The Day

Interpol looks to exit its moody cul-de-sac on ‘Marauder’

- By GREG KOT

It’s surprising that it took six albums for Interpol to release a song titled “Surveillan­ce,” but it finally arrives on “Marauder” (Matador). It’s emblematic of an album that tries to respect the band’s past while pushing beyond it with a danceable rhythm and a brighter than expected chorus.

The trio, once part of the next-big-thing wave out of New York in the early 2000s that included the Strokes and Yeah Yeah Yeahs, made its mark with overcast songs that all suggested a scene from a noir movie in which the characters smoked cigarettes and sported discreet Joy Division tats. Nostalgia-act purgatory loomed when Interpol marked the 15th anniversar­y of its 2002 debut album, “Turn on the Bright Lights,” with a 2017 play-the-hits tour.

But “Marauder” isn’t content to recycle the past. Producer Dave Fridmann was brought on board to spruce things up, and he ramps up the prominence of drummer Sam Fogarino in the mix. His presence is immediatel­y felt in the swinging leadoff track, “If You Really Love Nothing,” beneath Daniel Kessler’s tolling guitar and singer Paul Banks’ shadowy anxiety: “On what future do we build illusions.” It’s one of Interpol’s best recent songs, but its standard proves difficult to maintain on what is in many ways a typically hit-and-miss latter-day Interpol album.

Fogarino’s propulsive foundation and the layered haunted-house backing vocals keep “The Rover” moving, but the vague soul accents in “Complicati­ons” and the gothic overtones of “Stay in Touch” sound like genre exercises rather than fully fleshed out songs. The surging “Mountain Child” builds a giddy momentum even as it glances ruefully backward, “We used to rule back then … What did we used to rule back then?”

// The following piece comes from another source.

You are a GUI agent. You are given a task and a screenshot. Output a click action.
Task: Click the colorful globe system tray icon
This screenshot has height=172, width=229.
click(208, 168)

The letting go of what was — that’s the hardest part, and as long as Interpol continues to reference the mood and menace of its earliest recordings, its new work will continue to suffer in comparison. A handful of songs on “Marauder” point a way forward, none more so than “Number 10.” It’s a toss-off about an office romance. But it feels free, insouciant, less burdened by the need to be poetic, dark and mysterious. And also, crucially, it rocks as if the band performing it has nothing to lose.